MZ-Werk wird neu belebt

Metallbau Dirk Klädtke nutzt Potenzial auf Gelände in Hohndorf

Schon 1980 ist Dirk Klädtke als kleines Kind durch die Hallen des MZ-Werkes in Hohndorf geschlendert, weil sein Vater bei MZ maßgeblich an der Entwicklung des Standortes beteiligt war. Mittlerweile ist der Zschopauer 40 Jahre alt - und selbst für das riesige Firmengelände verantwortlich. Nachdem seine Firma, die Klädtke Metallverarbeitung GmbH, bereits im vergangenen Jahr nach Hohndorf umgezogen war, ist der 40-Jährige nun offiziell Besitzer des Grundstückes. "Bei der Zwangsversteigerung in Chemnitz war kein anderer Bieter da", berichtet Dirk Klädtke, der sich diese Chance nicht entgehen ließ. Den Schlüssel für das Werk hielt er schon seit Februar 2014 in den Händen. Wenig später begann der Umzug in das zunächst gemietete Objekt. Mittlerweile befinden sich alle Maschinen sowie alle 78 Mitarbeiter und Lehrlinge in Hohndorf. "Bisher waren wir auf 1.800 Quadratmetern tätig, jetzt sind es 5.000. Das war schon ein großer Schritt", sagt der Geschäftsführer, der angesichts der betriebswirtschaftlichen Entwicklung ein größeres Objekt brauchte.

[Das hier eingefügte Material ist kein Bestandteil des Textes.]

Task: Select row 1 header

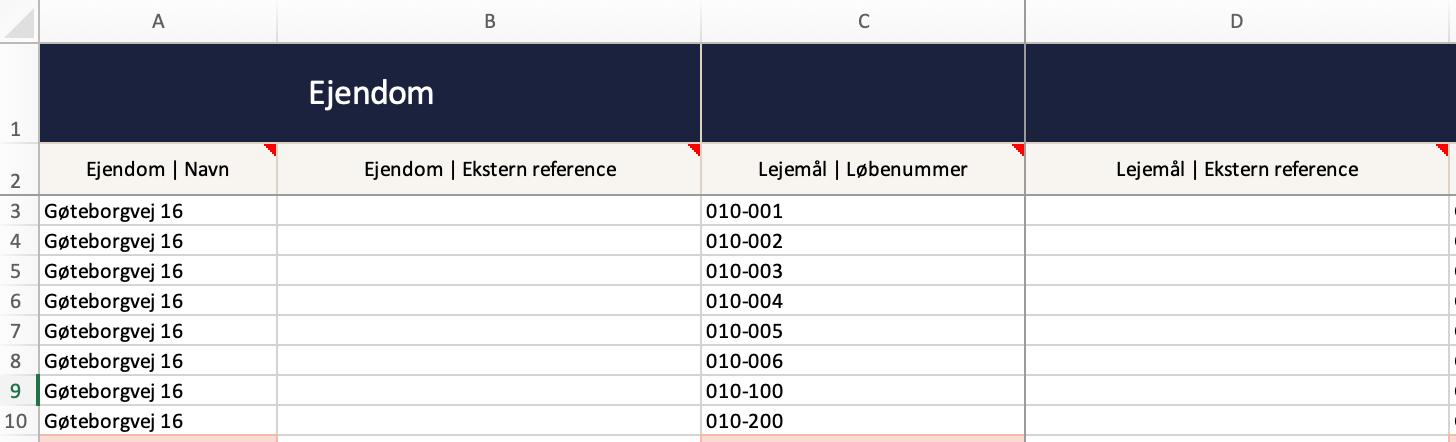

Die Firma hat viel zu tun. Die gefertigten Teile werden im Nordostseekanal benötigt oder für den weltgrößten Teilchenbeschleuniger in der Schweiz. Einen Überblick über die Produktpalette konnten sich Besucher am Freitag beim Tag der offenen Tür verschaffen, dessen Resonanz Klädtke überwältigte: "Vielleicht machen wir das jetzt regelmäßig." Dabei wurde auch das Potenzial deutlich, das im Werk schlummert. Schließlich wird erst eine von drei großen Hallen genutzt. "Vieles wurde vernachlässigt. Wir werden die Voraussetzungen verbessern", sagt Klädtke, der am 9. Oktober eine Halle sowie das Gelände für den Enduro-Prolog bei "Rund um Zschopau" zur Verfügung stellt.